Bei Unfall Mutter und Vater verloren

Hof/Plauen -Sechs Jahre nach dem schweren Unfall, bei dem sie beide Elternteile verloren hat, ist Karina Zdanevich wieder in Hof. Die heute 19 Jahre alte Weißrussin macht hier ein Praktikum.

 

 Es war im Winter 2004, kurz vor Weihnachten. Familie Zdanevich ist auf dem Weg von Brest in Weißrussland nach Heilbronn, wo sie zu Besuch bei Freunden sind. Es ist Nacht, es schneit, es ist glatt, als das Auto der Familie in der Nähe von Schleiz auf der A 9 ins Schleudern gerät und mit einem Lkw kollidiert. Karinas Mutter ist sofort tot, der schwer verletzte Vater und die damals Dreizehnjährige werden nach Hof ins Krankenhaus eingeliefert.

Das Rettungsteam um Unfallchirurg Professor Dr. Matthias Schürmann kümmert sich um die beiden Schwerverletzten. Während der Vater während der Operation an seinen schweren inneren Verletzungen stirbt, gelingt es, Karina zu retten. Das Mädchen hat beim Unfall schwere Wirbelsäulen-Verletzungen davongetragen.

Schürmann und der Narkosearzt Dr. Viktor Zeiler, der russisch spricht, überbringen dem Kind die Nachricht vom Tod der Eltern.
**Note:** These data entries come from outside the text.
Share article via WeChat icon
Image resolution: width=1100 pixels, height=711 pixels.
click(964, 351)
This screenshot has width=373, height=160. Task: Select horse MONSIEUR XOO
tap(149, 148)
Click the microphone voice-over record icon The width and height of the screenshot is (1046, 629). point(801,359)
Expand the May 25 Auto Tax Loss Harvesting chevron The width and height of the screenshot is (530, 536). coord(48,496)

Dann, wenige Stunden nach der Operation, setzt Matthias Schürmann alle Hebel in Bewegung. Er sucht Unterstützung für Karina. Und findet sie im Rotary Club Hof-Bayerisches Vogtland, der die "Patenschaft" für das Mädchen übernimmt, in der Frankenpost und dem Vogtland-Anzeiger und ihren Lesern. Das Schicksal des kleinen Mädchens, das nur einen Wunsch hat, schnell nach Hause zu seiner etwas älteren Schwester Alona zu kommen, rührt die Menschen in Hochfranken und dem Vogtland.

Auf dem Konto, das die Rotarier eingerichtet haben, gehen Spendengelder ein. Genug, um den Transport-Flug nach Weißrussland zu bezahlen. Genug auch, um eventuell medizinische Kosten zu übernehmen. Ob die weißrussische Familie eine in Deutschland gültige Krankenversicherung hat, ist in diesen Dezember-Tagen noch nicht klar.
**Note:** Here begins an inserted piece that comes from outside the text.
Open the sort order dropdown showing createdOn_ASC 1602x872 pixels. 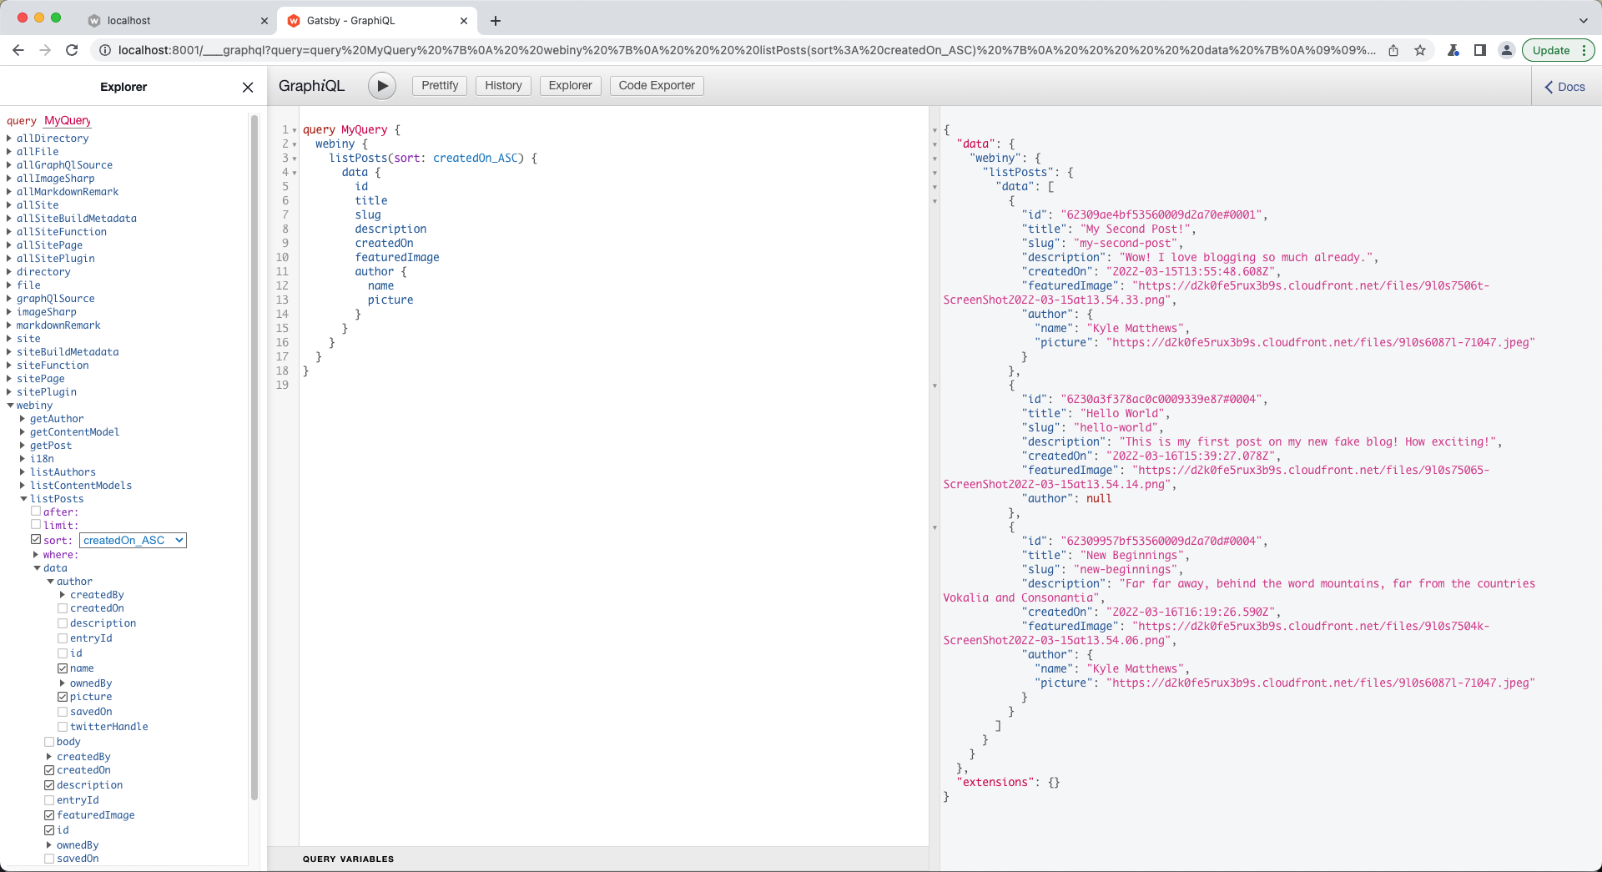(132, 540)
Karina hat viel Glück in ihrem Leid. Das Unternehmen für Flugtransporte spendet einen großen Teil der Kosten, das Sana-Klinikum Hof verzichtet auf den größten Teil der Behandlungskosten. Die Mitglieder des Rotary-Clubs beschließen sehr schnell: Das Geld, das auf dem gemeinnützig verwalteten Konto liegt, soll in die Ausbildung des Mädchens fließen.
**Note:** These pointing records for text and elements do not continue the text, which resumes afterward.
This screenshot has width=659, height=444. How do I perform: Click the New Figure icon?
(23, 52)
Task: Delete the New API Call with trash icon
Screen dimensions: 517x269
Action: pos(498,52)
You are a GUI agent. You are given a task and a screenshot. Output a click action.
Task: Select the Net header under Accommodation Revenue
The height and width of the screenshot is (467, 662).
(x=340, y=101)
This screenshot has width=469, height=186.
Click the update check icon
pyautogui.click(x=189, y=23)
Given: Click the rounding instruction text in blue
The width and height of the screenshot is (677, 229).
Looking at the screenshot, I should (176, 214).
So geschieht das auch: Karina wird nach ihrer Genesung von ihrer Schwester und dem Schwager betreut. Sie macht die Schule zu Ende und geht zum Studium. Jetzt studiert sie im benachbarten Polen, in Poznan, Hotel- und Restaurant-Business. Die Studiengebühr ist von den Spendengeldern finanziert - und reicht gerade noch bis zum Examen.

 

Zum ersten Mal wieder in Hof, trifft Karina die Helfer von damals. Aus dem eingeschüchterten Kind ist eine offene, fröhliche junge Frau geworden. Sie freut sich über das Wiedersehen mit Professor Schürmann und seinem Ärzteteam. Sie besucht auch die Rotarier, um Danke zu sagen. Und sie macht im Hotel-Restaurant Falter in Hof ein studienbegleitendes Praktikum.

Die schwere Zeit hat sie gut überwunden. "Vier Tage war ich in Hof im Klinikum, dann bin ich nach Hause geflogen worden", erinnert sich die junge Frau, die vor zwei Wochen in Hof ihren 19. Geburtstag gefeiert hat, an die schlimme Zeit. "Danach war ich noch eine Woche in Brest im Krankenhaus." Ein weiterer Glücksfall, der behandelnde Arzt wohnte in ihrer Straße, war ein Nachbar, der die Genesung weiter begleitete. "Drei Monate war ich zu Hause noch im Bett, durfte nur 15 Minuten am Tag aufstehen", weiß sie heute. Dann war die Genesung perfekt. Heute merkt man der jungen Frau nichts mehr von eventuellen Unfallfolgen an.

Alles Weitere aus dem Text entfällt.